The couple have rented a home in Edgecomb since that time, and the former governor declared his candidacy in 2021 after repeatedly teasing his intent to challenge Gov. Mills before he even left office, including on Maine Public's call-in show Maine Calling in Dec. 2018.

"It's the end of my political aspirations, but I will say this: If Janet Mills does what I think — at least listening for the last month of what they're saying they're going to do — I will be back in 2022 to fix the mess," he said.

LePage is now making a sweeping tax overhaul a key argument for his bid for another term.

Uhlenhake tweeted over the weekend that "someone cheating on taxes probably shouldn't be making decisions about a state's tax policies."
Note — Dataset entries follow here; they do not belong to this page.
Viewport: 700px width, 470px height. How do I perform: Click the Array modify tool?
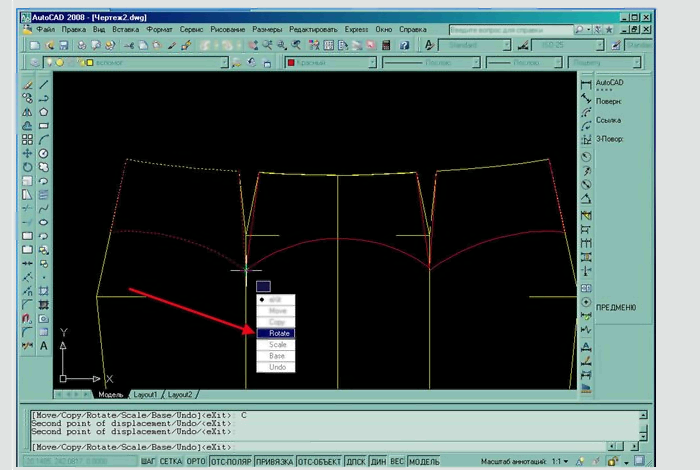point(27,140)
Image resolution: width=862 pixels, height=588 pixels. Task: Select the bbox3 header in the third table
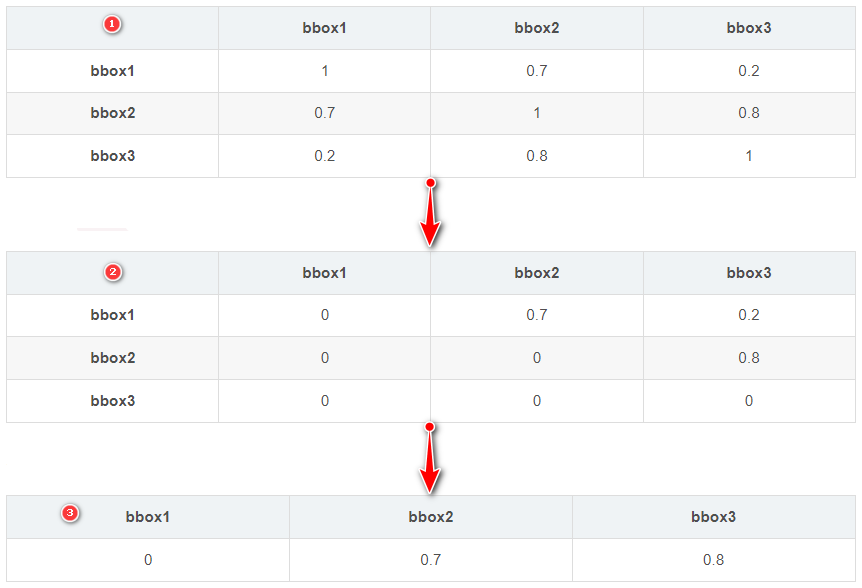(x=713, y=517)
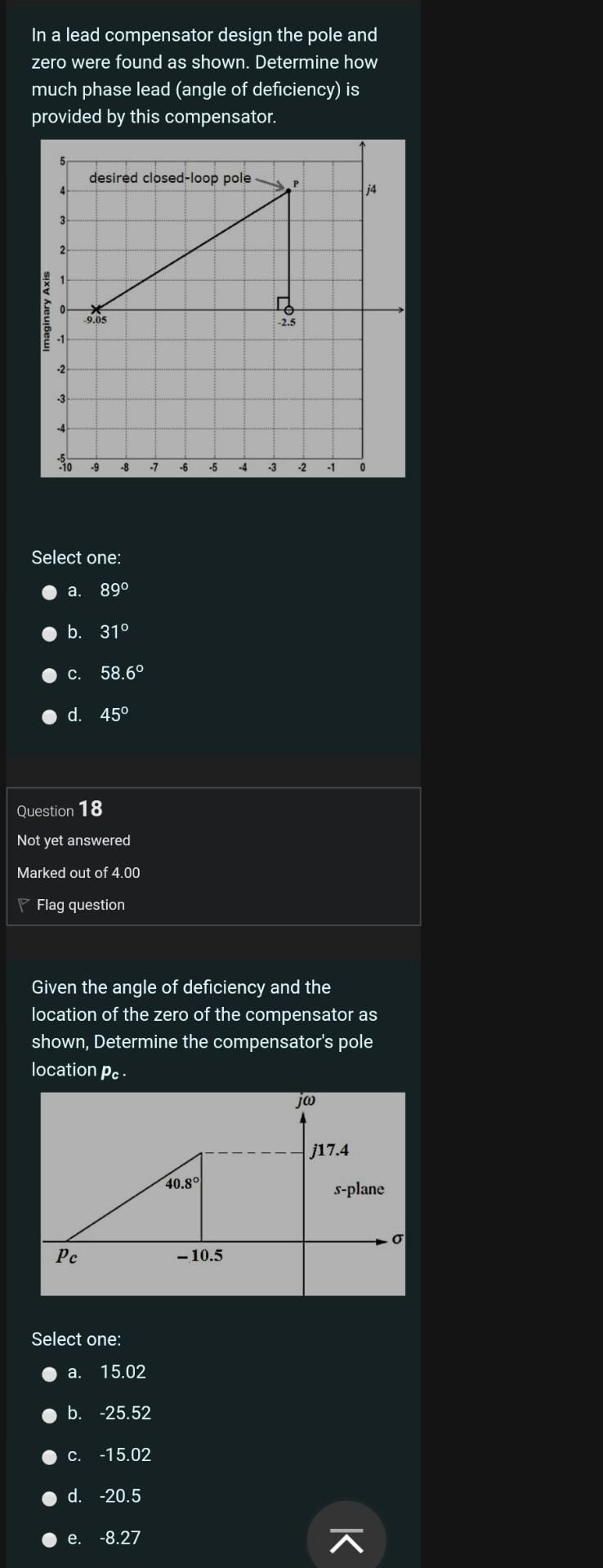Viewport: 603px width, 1568px height.
Task: Click the Question 18 heading
Action: [x=61, y=810]
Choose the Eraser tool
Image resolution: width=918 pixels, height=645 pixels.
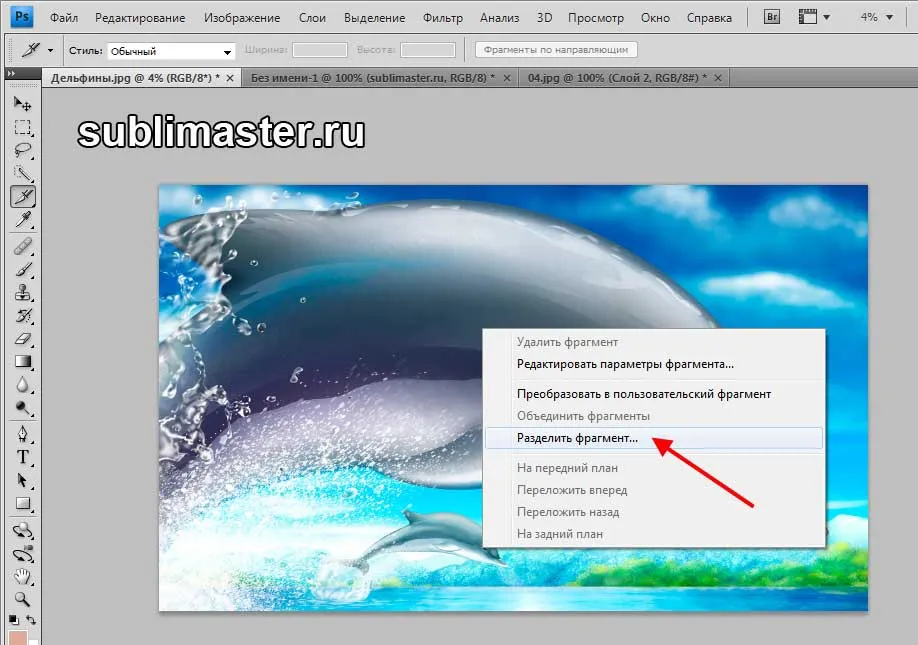point(22,339)
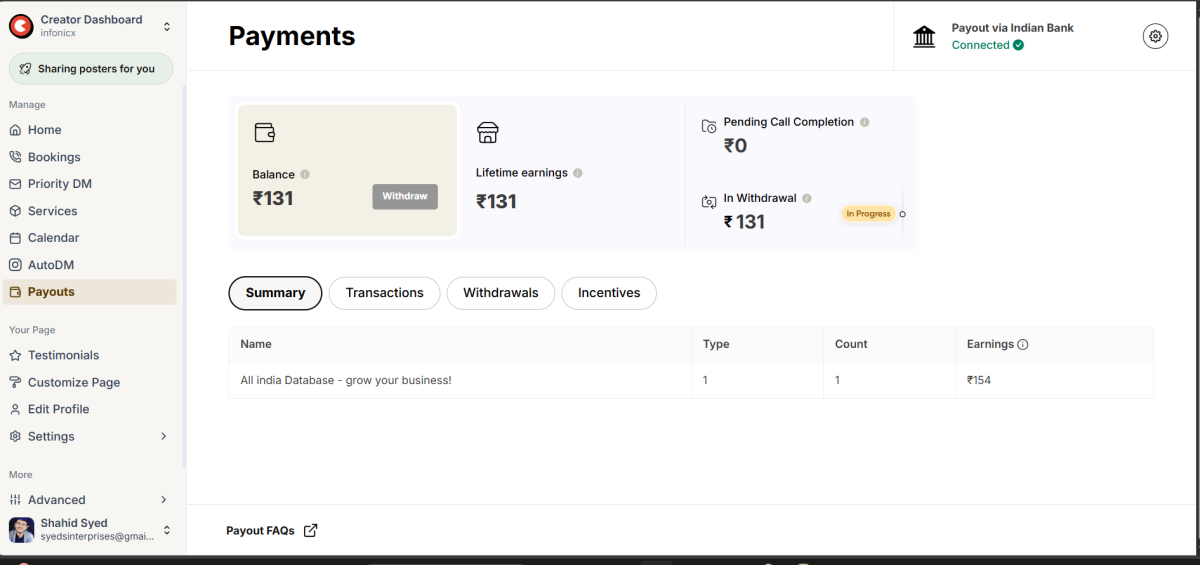Switch to the Withdrawals tab
1200x565 pixels.
500,293
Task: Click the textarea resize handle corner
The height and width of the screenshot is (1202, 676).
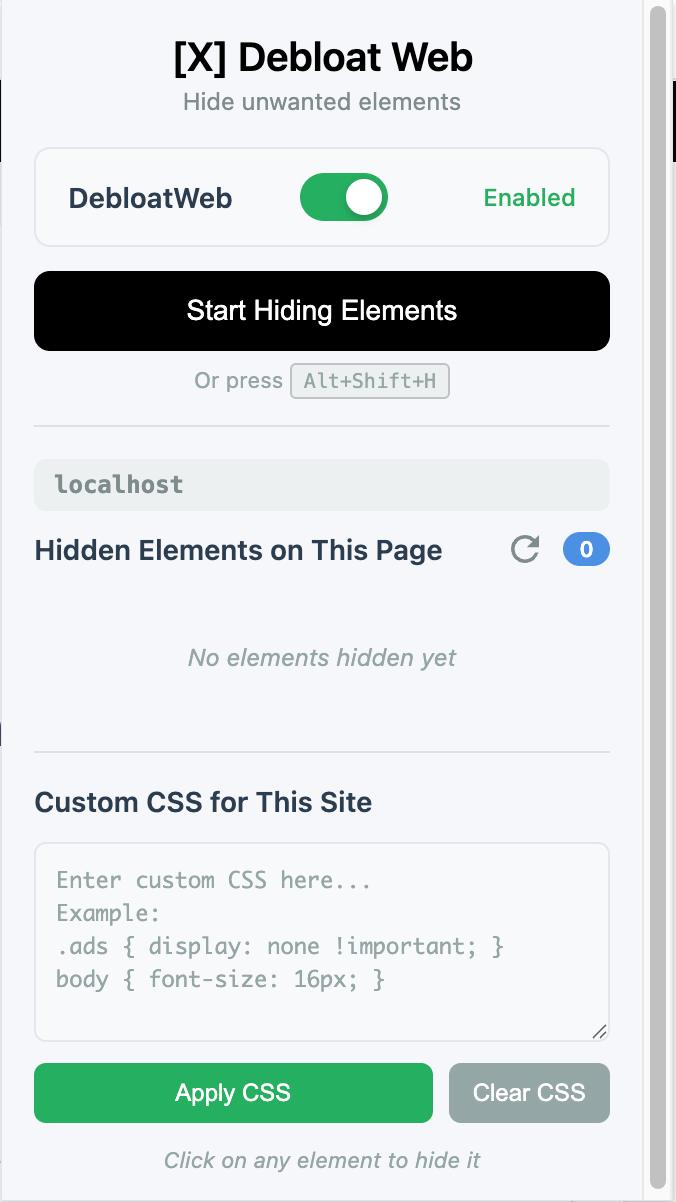Action: click(x=598, y=1031)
And on Monday, she said it doesn't matter that Ann LePage owns the Florida property because the couple benefited from the homestead exemption.

"He's running for governor for the state of Maine and he's taking property tax benefits in the state of Florida," she said. "I think it's pretty clear that the residents of the state of Maine probably feel slighted by this."

With a tight race forecast between LePage and Mills, Democrats certainly hope so.